In the study of BMI status of hospitalized Japanese schizophrenia patients, underweight as well as obesity was a characteristic in schizophrenia inpatients compared with the general population [36]. Regarding the characteristics of underweight, a previous study showed that the prevalence of hypotriglyceridemia was significantly higher in the underweight group than in the normal weight group and overweight/obese schizophrenia inpatients [33]. In this study, we did not conduct a direct comparison of HDL-cholesterol levels between overweight, normal weight, and underweight groups. We also did not assess triglyceride levels in this study. Therefore, further studies including metabolic parameters such as triglycerides are necessary for the assessment of underweight patients with schizophrenia.

For overall patients, the olanzapine group had a statistically significant higher chlorpromazine-equivalent dosage compared with the two other groups in this study. The HDL-cholesterol levels for overweight inpatients differed significantly among the three antipsychotic groups after adjustment for chlorpromazine-equivalent dosage. Regarding the risk of metabolic syndrome in psychiatry inpatients, metabolic syndrome was associated with chlorpromazine-equivalent total daily doses, and specifically with clozapine, olanzapine, and quetiapine [37]. There was no consensus as to whether there was a dose-dependence on weight gain or metabolic effects [38].

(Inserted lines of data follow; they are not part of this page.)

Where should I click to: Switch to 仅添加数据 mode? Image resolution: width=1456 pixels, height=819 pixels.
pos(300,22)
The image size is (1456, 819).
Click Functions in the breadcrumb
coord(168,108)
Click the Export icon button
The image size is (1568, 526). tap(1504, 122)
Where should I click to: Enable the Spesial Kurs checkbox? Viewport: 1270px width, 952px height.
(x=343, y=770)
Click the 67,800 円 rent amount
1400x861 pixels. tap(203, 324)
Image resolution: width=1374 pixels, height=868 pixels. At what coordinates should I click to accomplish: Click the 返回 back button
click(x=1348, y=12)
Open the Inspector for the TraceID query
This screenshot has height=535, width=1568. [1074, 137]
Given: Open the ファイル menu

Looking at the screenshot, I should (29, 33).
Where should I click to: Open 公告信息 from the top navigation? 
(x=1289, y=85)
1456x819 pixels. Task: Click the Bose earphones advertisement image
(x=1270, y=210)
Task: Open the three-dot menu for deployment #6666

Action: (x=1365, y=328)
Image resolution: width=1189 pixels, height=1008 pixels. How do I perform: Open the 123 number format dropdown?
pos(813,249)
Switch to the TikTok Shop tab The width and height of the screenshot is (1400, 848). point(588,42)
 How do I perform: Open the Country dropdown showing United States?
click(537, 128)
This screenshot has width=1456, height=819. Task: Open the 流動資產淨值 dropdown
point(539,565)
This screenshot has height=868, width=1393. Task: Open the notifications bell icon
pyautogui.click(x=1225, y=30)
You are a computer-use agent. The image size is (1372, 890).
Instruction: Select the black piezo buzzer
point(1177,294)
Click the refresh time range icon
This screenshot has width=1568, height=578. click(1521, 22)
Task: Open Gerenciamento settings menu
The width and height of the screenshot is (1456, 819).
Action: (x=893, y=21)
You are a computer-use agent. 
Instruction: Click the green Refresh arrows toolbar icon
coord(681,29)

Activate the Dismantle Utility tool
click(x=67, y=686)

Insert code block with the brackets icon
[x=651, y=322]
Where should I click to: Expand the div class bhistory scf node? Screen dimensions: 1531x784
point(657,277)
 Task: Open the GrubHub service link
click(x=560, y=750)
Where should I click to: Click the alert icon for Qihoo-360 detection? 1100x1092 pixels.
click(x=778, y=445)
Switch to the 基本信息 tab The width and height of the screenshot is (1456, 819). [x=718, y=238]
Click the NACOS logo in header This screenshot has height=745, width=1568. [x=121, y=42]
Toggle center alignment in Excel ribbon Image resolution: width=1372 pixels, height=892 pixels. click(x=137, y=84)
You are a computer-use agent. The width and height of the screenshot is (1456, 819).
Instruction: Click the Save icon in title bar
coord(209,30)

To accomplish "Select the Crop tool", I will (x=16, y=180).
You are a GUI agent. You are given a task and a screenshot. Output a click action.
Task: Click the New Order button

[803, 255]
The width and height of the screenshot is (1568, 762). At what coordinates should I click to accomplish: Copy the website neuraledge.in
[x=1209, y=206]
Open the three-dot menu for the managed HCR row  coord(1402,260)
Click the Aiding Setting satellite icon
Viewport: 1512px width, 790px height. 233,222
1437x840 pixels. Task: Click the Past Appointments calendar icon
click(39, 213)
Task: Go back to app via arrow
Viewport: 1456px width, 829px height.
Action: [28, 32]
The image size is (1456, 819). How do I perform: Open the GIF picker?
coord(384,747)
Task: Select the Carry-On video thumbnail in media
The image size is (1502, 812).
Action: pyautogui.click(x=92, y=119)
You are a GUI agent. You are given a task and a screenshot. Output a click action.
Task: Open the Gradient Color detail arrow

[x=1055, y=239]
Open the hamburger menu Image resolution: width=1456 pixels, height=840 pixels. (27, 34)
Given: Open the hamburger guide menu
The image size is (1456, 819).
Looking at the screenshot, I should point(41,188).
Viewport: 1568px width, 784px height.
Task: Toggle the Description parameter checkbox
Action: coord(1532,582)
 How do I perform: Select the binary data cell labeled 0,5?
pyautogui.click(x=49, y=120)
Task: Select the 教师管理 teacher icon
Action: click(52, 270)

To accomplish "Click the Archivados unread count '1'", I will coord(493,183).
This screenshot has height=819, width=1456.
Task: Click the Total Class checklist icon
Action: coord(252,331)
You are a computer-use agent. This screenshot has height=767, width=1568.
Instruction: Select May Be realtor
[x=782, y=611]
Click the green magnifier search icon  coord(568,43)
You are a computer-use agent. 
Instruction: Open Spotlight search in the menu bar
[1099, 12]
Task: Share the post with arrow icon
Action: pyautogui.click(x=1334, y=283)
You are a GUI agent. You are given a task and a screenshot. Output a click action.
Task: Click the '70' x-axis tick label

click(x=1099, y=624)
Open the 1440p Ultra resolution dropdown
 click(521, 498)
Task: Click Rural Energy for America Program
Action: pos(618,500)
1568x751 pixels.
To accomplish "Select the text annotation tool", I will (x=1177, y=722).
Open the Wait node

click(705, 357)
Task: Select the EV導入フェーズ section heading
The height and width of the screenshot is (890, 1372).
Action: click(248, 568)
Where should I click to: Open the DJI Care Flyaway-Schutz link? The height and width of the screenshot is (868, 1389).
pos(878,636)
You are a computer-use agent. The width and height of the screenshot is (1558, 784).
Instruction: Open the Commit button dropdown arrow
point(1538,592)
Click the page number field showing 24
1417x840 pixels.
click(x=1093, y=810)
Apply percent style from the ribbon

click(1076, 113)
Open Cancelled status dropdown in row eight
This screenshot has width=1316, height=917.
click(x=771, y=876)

This study reveals a difference in HDL-cholesterol in overweight Japanese inpatients with schizophrenia resulting from the use of different antipsychotics. Further studies incorporating more detailed evaluations including diet and physical activity, are needed to clarify the differences in HDL-cholesterol according to antipsychotic use.

Limitations

The present study had several limitations. First, the cross-sectional and antipsychotic treatments were not performed randomly, and thus bias in the antipsychotic prescriptions was not controlled. Second, the present analysis was a post-hoc analysis of a study that was not designed or powered to demonstrate differences between treatments, and thus the possibility of type II errors may remain. Third, comparisons with unmedicated schizophrenia patients or healthy controls could not be performed in this study. Fourth, we did not assess psychiatric symptoms or severity using the Brief Psychiatric Rating Scale, Positive and Negative Symptom Scale or Clinical Global Impressions in this study. Psychiatric symptoms might be related to body weight, physical activity, or antipsychotic drugs, so further study including the assessment of symptoms and severity is required.

Conclusions

This post-hoc study of a large questionnaire survey showed differences in HDL-cholesterol levels between different antipsychotic monotherapies in Japanese inpatients with schizophrenia. HDL-cholesterol was significantly lower in the olanzapine group than in the aripiprazole group in overweight inpatients. The difference was only revealed in overweight inpatients, and further study is needed to evaluate factors such as diet and physical activity to clarify the differences in HDL-cholesterol levels related to antipsychotic use.